I am in the market for a new truck mount toolbox. I'm considering a Greenlee or Knaack. The greenlee is cheaper and can easily be picked up at Home Depot. Anyone know if the Greenlees are as secure or good as Knaack?


----------



## KillerToiletSpider (May 27, 2007)

Getting at the locks on a Greenlee sucks, and if it is a larger box you need two of them, you can get a Knaack that uses one easy to access lock.


----------



## MALCO.New.York (Feb 27, 2008)

What is wrong with these??????

http://deltajobox.com/SlopeLidChest/index.html










http://www.badgerladder.com/DBimages/large/181.jpg


----------



## Bkessler (Oct 8, 2005)

Those job box ones are a pain in the ass with the key as well. But it's easy to drill the locks out if you forget you key.


----------



## Aiken Colon (Jul 14, 2008)

In my experience from selling Knaack in the 90's, every single customer loved them. Out of all the lines I miss rep'n for, that is probably the biggest.

JJ


----------



## Winchester (Jun 29, 2008)

We've got both. I feel the Knaack are more solid secure and easy to use. They are pretty old and rusty and still work great. Greenlee are prettier


----------



## wellbuilthome (Feb 5, 2008)

Ive use the same knack boxes since1982 i have 4 of them . They have been sitting in the rain for almost 30 years and they all still work. My wife made me give up 2 of them a few years ago because she thought i did not use them all . (she called the scrap man ) Then she made me paint 2 of them to match the trucks .


----------



## RobertCDF (Aug 18, 2005)

Ridgid makes one like the Knaack.

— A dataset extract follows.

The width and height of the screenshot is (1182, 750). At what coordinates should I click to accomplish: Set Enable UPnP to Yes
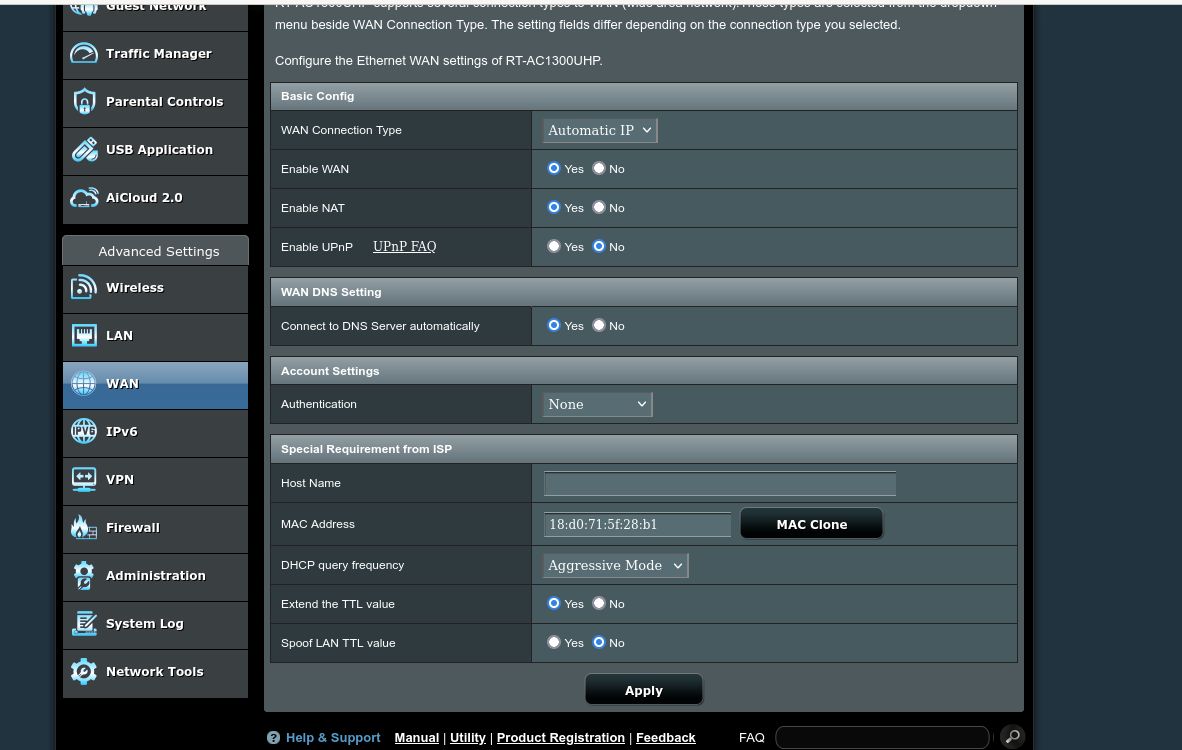[x=554, y=246]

I had a green lee and the ridgid, I sold the greenlee and like the ridgid a little better.


----------



## slowforthecones (Aug 24, 2008)

Anyone know of the rigid is good as knaack? I ask because I am getting quoted $450 delivered for a Knaack Jobmaster 36 but getting something similiar delivered/pickedup at the home depot from Greenlee and Knaack only sets me back $300.


----------



## d-rez (May 16, 2007)

I own six 60" Greenlee boxes. One truck mounted, three on job sites, and two mounted on my welding trailer. I love them. The OP said it was to be truck mounted, and I highly suggest cutting off the feet, to lower the profile in the bed. I also welded a chain to mine, so I can lock up ladders and compressors if I need. -Chris


----------



## slowforthecones (Aug 24, 2008)

Thanks for all feedback on the boxes. I'll give the greenlee or rigid


----------



## richard123 (Oct 13, 2008)

Rigid are really good, solid storage.


----------



## valleyman (Dec 18, 2007)

For those looking to buy, check out Craigs List.
From my experience 48" and 60" are easy to find.
You may have to search for a couple of weeks to find 42" and under.
I got a 36" for $50 and a 48" for $100.


----------



## RobertF (Jan 20, 2006)

valleyman said:


> For those looking to buy, check out Craigs List.
> From my experience 48" and 60" are easy to find.
> You may have to search for a couple of weeks to find 42" and under.
> I got a 36" for $50 and a 48" for $100.


Ditto that one, both are mine are from Craigslist and were bought for well under retail.


----------



## TempestV (Feb 3, 2007)

for truck mounted, I would recommend a box that is meant to be truck mounted, not a job box that is meant to sit out on the job site. Weather Guard has some really good stuff.


----------